According to Matcon, significant changes facing food processors during the last 15 years have been generated by increased levels of consumer sensitivity – the most widespread being the separation of potential allergens (proteins, egg products, nuts, etc) from other ingredients. Increasing ethnic requirements such as Kosher and Halal also limit the practicality of using conventional high-volume automated systems. These sensitivities also present a burden for manually-operated plants, as the human factor constantly needs managing to minimise risks.
Lean production theory offers a superb compromise – embracing sensible automation and providing almost instant changeover times by applying SMED (single-minute exchange of dies) principles. Smart manufacturing methods, correctly applied, bring benefits that far outweigh the apparent (and often non-existent) savings by relocating to cheaper-labour territories.
Waste avoidance is the key
In the world of lean manufacturing, waste avoidance is a driving philosophy. The reality for traditional food processors is often the opposite – waste everywhere: overproduction, operators and equipment standing idle, inventory and product storage, defects through human error or cross contamination, additional transportation costs, over processing and unnecessary movement of people and products between processes.
Costs associated with waste are enormous, leading to higher consumer prices and reduced profitability for producers. Moving the same wasteful process to a lower-cost economy is not a long-term answer. Matcon believes that smarter manufacturing without waste is the key to sustainable profitability.
Many answers to the challenges faced by food producers lie in the use of an IBC system that allows a greater degree of automation, while assuring batch traceability with ‘one batch, one dedicated storage and process vessel’. This enables fast product changeover and virtually unlimited flexibility. These solutions are by no means new – IBCs have been used for decades, but often of bad design resulting in dusty and labour-intensive plants. The trend shift has forced most significant powder handling system suppliers to focus development on modular IBC systems, resulting in rapid technology improvements.
Why use IBCs?
Typically, a mixer is separated from the process of formulating a batch and the time-consuming packaging of final goods, which in lean terms means non-value- adding operations (cleaning, loading and unloading the mixer) are carried out externally, allowing mixer availability close to 100% rather than 5 to 15% – the norm with traditional in-line systems.
With large productivity increases, the system becomes faster and easier to clean, prevents cross contamination and allows full batch traceability.
Final packaging
Whether packing into 25kg bags for business-to-business (B2B) trade or into consumer packs, traditional focus has been on the number of packs/hour with little or no consideration of the time taken to clean the line during product changeover.
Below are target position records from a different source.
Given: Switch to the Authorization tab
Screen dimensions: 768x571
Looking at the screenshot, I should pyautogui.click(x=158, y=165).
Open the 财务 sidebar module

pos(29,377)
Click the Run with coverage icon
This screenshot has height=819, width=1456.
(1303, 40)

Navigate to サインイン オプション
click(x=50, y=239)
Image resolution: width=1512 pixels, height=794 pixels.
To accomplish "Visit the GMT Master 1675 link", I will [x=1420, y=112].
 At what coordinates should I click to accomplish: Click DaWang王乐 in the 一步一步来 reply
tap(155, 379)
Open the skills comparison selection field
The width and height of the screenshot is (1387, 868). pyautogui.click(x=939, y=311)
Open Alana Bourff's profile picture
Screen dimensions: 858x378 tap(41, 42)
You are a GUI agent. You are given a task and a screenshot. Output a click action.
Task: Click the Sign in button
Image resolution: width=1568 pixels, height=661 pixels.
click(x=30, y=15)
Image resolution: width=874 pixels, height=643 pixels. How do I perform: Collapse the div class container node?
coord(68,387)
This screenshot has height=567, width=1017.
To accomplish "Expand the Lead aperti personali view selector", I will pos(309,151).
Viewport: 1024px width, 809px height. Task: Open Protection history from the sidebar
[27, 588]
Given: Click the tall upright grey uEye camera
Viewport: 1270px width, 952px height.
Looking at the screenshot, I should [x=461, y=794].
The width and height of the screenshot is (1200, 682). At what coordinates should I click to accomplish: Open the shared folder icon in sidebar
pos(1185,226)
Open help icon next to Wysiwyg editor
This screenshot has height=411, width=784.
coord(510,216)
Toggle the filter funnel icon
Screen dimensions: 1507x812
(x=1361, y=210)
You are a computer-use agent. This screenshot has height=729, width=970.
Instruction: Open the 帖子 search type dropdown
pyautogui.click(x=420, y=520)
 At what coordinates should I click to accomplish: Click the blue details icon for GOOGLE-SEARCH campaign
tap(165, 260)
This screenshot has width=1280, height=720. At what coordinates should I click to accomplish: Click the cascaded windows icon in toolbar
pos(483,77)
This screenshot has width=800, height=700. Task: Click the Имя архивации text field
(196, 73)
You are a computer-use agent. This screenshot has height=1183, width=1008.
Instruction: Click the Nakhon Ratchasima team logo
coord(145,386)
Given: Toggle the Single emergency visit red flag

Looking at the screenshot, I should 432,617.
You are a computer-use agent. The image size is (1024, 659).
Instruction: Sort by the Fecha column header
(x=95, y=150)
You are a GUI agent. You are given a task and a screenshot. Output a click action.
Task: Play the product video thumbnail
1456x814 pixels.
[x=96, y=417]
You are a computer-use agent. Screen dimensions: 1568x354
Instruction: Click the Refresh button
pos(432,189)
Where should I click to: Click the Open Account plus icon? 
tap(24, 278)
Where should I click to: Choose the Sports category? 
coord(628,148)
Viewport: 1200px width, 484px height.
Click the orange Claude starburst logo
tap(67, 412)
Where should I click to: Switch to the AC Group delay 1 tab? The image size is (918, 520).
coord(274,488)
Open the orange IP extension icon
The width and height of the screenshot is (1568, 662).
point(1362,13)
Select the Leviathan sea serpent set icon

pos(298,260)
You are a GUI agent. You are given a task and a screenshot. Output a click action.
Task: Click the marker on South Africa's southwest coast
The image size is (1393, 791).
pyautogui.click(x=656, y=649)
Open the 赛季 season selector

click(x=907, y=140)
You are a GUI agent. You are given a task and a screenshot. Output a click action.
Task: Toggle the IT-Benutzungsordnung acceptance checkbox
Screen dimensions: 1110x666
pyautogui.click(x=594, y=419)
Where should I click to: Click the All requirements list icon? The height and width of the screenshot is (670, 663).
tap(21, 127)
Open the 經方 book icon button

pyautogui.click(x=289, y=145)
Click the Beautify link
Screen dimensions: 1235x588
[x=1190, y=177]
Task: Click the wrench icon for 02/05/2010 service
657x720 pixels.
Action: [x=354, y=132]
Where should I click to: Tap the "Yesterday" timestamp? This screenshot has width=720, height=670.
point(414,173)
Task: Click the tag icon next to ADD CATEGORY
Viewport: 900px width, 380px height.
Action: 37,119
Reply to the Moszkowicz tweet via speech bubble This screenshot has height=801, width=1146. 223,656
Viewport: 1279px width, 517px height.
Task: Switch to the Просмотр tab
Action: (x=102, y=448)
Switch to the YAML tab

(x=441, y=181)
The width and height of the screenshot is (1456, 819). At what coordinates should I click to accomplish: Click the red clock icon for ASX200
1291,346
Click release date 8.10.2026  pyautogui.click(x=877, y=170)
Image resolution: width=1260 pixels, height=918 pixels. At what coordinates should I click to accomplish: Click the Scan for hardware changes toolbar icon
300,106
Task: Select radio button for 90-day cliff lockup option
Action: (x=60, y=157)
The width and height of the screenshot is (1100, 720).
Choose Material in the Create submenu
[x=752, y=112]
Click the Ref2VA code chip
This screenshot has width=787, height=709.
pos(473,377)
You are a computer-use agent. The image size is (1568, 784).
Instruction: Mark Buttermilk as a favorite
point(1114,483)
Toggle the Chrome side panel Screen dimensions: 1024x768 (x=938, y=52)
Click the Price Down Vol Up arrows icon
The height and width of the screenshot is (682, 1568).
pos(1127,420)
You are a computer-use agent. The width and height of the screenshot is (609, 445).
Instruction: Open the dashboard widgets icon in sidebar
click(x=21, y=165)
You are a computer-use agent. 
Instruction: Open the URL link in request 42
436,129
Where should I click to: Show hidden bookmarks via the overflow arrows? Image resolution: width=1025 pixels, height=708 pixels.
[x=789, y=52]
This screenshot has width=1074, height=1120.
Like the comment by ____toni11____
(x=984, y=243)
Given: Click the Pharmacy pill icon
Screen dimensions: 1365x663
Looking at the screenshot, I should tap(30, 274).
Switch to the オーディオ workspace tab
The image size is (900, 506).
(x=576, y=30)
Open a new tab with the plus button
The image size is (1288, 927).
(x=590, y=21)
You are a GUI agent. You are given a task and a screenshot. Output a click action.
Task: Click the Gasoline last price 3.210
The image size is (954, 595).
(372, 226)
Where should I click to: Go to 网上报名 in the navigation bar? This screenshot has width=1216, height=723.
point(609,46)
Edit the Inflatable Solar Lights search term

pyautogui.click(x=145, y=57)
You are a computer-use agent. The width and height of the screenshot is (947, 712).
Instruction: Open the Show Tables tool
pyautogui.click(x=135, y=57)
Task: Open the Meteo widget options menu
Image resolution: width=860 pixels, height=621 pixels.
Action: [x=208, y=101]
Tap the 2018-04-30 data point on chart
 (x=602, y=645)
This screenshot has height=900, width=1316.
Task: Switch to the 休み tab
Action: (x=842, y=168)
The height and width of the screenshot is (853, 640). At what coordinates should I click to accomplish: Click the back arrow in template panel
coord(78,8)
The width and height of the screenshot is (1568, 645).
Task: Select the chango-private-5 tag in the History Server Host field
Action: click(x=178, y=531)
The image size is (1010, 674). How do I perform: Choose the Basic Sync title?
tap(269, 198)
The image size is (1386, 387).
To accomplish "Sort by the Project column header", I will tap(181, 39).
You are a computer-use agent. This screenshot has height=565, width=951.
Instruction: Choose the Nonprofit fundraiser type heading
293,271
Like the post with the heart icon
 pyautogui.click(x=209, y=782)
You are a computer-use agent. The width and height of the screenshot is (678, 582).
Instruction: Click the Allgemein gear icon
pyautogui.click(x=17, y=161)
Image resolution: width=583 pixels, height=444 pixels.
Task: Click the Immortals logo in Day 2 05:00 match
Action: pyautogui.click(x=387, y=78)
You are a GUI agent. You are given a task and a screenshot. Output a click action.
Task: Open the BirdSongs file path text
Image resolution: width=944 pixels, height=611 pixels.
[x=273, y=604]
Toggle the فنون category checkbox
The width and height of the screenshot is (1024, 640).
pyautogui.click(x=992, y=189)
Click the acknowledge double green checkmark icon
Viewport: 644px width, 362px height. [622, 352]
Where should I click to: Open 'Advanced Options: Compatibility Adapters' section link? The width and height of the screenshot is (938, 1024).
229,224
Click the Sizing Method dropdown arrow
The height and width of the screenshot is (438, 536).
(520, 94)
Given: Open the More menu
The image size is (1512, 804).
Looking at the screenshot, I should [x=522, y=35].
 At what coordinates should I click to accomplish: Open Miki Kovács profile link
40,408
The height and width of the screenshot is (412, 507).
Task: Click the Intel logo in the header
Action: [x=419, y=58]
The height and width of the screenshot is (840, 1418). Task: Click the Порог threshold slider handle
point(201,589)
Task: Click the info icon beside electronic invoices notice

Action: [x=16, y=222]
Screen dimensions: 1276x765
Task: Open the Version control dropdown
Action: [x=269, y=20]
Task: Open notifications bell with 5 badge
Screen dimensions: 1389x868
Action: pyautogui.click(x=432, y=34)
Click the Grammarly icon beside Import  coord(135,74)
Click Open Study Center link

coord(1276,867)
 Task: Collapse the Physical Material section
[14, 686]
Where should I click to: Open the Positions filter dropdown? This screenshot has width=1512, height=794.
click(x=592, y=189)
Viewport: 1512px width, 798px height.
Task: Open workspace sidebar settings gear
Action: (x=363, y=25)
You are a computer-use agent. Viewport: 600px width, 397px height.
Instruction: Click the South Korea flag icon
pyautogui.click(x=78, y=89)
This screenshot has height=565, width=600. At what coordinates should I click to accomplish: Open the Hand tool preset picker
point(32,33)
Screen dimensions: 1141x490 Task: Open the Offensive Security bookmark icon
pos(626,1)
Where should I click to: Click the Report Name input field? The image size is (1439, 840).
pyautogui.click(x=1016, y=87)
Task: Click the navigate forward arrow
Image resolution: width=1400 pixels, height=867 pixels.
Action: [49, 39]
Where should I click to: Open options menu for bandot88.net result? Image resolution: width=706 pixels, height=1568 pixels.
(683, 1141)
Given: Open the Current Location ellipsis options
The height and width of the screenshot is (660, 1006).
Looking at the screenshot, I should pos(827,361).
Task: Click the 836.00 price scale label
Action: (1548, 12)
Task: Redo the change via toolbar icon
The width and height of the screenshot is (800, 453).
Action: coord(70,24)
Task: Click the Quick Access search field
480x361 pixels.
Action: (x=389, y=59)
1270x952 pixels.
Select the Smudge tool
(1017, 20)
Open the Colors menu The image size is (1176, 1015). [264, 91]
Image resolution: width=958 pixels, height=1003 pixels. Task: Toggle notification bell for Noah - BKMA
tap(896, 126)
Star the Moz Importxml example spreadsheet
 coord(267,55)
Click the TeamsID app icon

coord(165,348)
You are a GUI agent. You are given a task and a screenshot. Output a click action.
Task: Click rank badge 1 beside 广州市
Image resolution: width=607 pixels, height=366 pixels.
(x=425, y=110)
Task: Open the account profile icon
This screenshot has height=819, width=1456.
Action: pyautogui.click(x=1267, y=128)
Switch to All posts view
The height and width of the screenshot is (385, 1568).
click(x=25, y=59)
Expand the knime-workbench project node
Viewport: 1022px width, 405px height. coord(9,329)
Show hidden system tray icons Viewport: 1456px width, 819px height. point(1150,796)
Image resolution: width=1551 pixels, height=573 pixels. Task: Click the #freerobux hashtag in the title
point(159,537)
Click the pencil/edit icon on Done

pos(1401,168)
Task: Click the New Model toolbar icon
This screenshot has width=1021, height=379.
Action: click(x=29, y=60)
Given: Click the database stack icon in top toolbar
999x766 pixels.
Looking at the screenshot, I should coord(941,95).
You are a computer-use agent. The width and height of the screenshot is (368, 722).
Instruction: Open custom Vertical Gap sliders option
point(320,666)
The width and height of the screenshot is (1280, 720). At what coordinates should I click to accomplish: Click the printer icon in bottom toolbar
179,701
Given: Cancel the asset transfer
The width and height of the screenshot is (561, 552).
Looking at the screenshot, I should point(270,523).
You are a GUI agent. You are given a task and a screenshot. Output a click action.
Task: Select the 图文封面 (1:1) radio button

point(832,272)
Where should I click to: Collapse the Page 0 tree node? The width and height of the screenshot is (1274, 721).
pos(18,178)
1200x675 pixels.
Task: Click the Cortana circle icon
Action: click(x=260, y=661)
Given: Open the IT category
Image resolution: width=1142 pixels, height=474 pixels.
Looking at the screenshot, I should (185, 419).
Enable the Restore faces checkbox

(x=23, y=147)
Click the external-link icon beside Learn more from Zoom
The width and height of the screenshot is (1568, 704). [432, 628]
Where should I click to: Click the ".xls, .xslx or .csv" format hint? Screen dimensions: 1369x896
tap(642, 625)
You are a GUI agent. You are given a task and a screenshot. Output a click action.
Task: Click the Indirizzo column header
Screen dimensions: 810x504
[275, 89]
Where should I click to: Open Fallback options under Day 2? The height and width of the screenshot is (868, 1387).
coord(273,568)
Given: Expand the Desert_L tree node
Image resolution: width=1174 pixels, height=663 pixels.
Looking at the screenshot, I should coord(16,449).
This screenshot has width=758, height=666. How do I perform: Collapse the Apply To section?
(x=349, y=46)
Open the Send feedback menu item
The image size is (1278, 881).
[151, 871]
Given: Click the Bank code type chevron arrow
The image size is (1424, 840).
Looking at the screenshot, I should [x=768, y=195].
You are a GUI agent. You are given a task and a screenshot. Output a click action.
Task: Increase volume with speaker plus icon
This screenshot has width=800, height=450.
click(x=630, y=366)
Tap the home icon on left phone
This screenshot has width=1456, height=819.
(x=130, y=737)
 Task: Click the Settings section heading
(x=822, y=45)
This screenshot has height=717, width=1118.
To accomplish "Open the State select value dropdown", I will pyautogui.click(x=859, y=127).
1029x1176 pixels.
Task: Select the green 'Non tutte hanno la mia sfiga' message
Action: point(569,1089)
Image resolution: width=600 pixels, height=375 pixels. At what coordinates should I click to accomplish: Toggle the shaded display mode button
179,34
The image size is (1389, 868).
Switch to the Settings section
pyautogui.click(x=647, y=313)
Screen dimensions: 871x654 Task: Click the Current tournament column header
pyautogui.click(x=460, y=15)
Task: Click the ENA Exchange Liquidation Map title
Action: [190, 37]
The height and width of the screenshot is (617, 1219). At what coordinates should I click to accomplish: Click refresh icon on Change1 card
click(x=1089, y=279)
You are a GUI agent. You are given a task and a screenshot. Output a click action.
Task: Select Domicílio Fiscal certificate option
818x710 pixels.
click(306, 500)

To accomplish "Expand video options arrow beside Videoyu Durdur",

This approach is practically useless with today’s production challenges.
Cone valve IBCs can refill any packing system to provide consistent top-up without the need of a cross feeder. A well-designed complete consumer packing line can be wet-washed in less than one hour, compared to a full shift with traditional systems.
There are significant developments with B2B packing to simplify these systems. It’s now possible to pack directly from the IBC without a feeder, allowing complete end-of-line flexibility for minimal capital outlay. With an integrated sieve, a system can be cleaned in minutes, ensuring efficiency with the most diverse production requirements.
Going beyond fixed mixing technology
The benefit of charging and unloading the mixer with IBCs is self-evident. Today’s trend is to use the IBC as the mixing vessel, removing the need for on-line cleaning, loading and discharge of a fixed mixer.
IBC mixing has been used for decades across many industries to provide flexibility. The challenge, however, has always been how to deal with cohesive materials and even liquid addition. This has encouraged the development of new high-shear capabilities with IBC blending, pushing boundaries beyond those of fixed mixing technology.
With system flexibility and the elimination of a process inventory, one IBC mixer achieves two to three times the capacity of a conventional fixed mixer, reducing investment cost and space requirements.
Batch formulation
Formulating a batch of 10 to 20 ingredients is time consuming and labour intensive. Small operations cannot justify investment for automation and simply try to improve working environments. Larger manufacturing plants face the challenge of handling a myriad ingredients. While big bags provide an appropriate distribution package for medium-size components they offer limited in-house process/dosing capabilities with virtually every product requiring its own dosing position no matter how frequently it’s used. This makes the plant impractical in size and cost.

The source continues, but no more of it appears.